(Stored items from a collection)
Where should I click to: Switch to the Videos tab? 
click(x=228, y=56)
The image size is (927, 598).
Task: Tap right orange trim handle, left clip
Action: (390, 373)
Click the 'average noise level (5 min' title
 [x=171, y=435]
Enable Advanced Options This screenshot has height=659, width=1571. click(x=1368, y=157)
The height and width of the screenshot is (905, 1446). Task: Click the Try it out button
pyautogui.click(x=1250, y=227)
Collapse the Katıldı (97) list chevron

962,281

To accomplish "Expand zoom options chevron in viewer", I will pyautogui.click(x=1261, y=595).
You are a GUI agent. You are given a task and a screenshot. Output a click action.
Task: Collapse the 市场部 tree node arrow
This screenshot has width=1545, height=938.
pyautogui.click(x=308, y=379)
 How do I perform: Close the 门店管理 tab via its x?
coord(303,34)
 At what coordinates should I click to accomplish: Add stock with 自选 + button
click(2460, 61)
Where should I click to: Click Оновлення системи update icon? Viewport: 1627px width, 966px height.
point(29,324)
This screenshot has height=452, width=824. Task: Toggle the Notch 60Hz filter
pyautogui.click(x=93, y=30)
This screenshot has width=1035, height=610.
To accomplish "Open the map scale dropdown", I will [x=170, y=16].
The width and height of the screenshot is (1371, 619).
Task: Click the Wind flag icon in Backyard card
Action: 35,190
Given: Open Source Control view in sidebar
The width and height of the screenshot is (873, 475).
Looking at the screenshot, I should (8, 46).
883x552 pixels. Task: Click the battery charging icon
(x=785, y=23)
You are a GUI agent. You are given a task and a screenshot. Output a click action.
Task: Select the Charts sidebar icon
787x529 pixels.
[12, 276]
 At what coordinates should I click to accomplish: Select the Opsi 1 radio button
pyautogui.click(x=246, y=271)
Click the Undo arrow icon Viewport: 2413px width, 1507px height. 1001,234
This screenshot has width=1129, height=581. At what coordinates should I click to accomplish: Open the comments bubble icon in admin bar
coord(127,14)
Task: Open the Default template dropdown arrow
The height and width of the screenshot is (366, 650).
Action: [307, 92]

Your task: Search the entries for "sidebar" and copy out each line that has it.

Solution for this problem:
Given: Open Source Control view in sidebar
Task: Select the Charts sidebar icon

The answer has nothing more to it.